If he had accepted some guru, God need not have come. If he had accepted some scripture, what need of God? If he had concocted an answer of his own, still God would not be needed. But the man was extraordinary. He accepted no one’s answer; nothing satisfied him; he kept asking and asking. Then there was no one left to ask—so finally God had to appear. He said, “You wanted to ask—ask!”
The man said, “I do not want to ask much; I want to ask this—what is the secret of life?”
It was blazing noon; the sun was fierce. God said, “I will tell you the secret of life in a little while. I am very thirsty—can’t you see the heat? Go and bring a glass of water from somewhere.”
The young seeker went to fetch water. He entered the village, knocked at a door. It was noon—silence—the people were asleep. A beautiful young woman opened the door; her father was away. The youth had come to fetch water—but a new thirst arose. And when one’s own thirst arises, what does another’s thirst matter! The beauty before him awakened a new thirst. The young woman asked, “Why have you come?” He said, “I have come for you. I have been wandering in search of you. I have been seeking you in some unknown corner of my heart. If I find you, everything is found; otherwise everything is lost.” Meanwhile the father returned. The youth was handsome, young; the father married them. They began to live together.
God must have been standing thirsty in the sun—he forgot all about it. When one’s own thirst arises, who remembers another’s!
Then children came. Then they grew up. Then they married. Then their children came. The man grew old, near death. Then there was a great flood in the village. The river swelled; it kept rising; the flood did not recede. The whole village began to drown. Whom should he save—his wife, his children, his sons, his daughters-in-law? The current was strong; the house was being swept away. He tried to save all—he grew old, his strength had diminished. If he caught one child, the girl slipped; if he went to save the girl, the wife slipped. In the end, trying to save all, all slipped away. Trying to save everyone, only one remained whom he had not thought to save—himself.

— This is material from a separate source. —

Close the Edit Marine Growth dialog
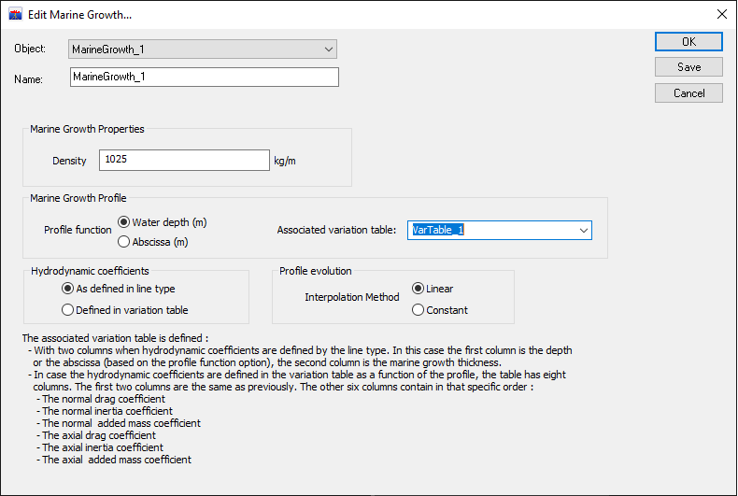Viewport: 738px width, 496px height. (722, 14)
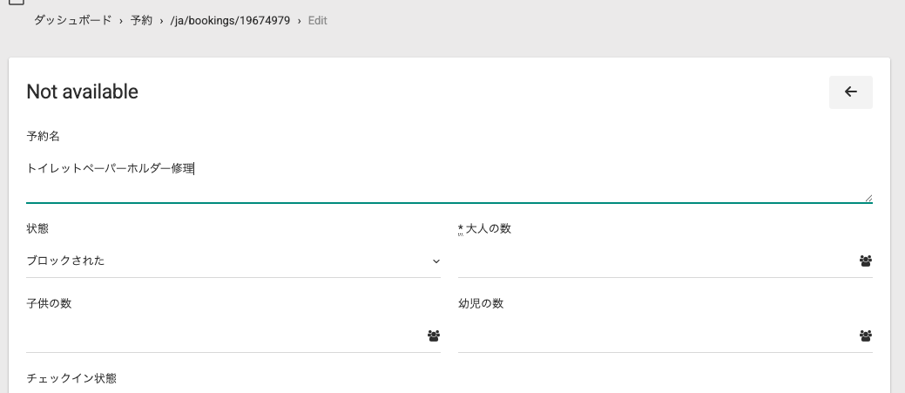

Weeping, crying, beating his chest, he fainted and fell on the bank.
Again he felt a hand upon his head, heard a voice, “Get up!” He opened his eyes; God stood there. He said, “How long you have taken! I have been sitting thirsty—did you not bring the water?” The man said, “Water! There was so much water—everywhere water. Where is it? I see it nowhere.” He said, “What has happened? How many ages have passed! It must be seventy years since I went, leaving you. I have grown old, near death. I had children, a wife, sons—where are they? There was a flood—where is it all?” God said, “How do I know? I am sitting thirsty. Do you not see the noon sun? Where is the water? Did you not bring it?”
The seeker placed his head at God’s feet and said, “I understand the secret now. Do not try to tell me more; I have understood.”
Life is a play—and a play dreamed. There is no need to take it so seriously.
If you have any questions about this, ask in the evening; questions for the morning—tomorrow morning.
If man is made new, then a new society can be born. All revolutions failed because they focused on society, not on man. The only revolution that can succeed will put man at the center—and by breaking the old mind of man, make it new.
The new man is the foundation of the search for a new society.
I am grateful for the peace and love with which you have listened to my words. Finally, I bow to the Paramatma seated within all. Please accept my pranam.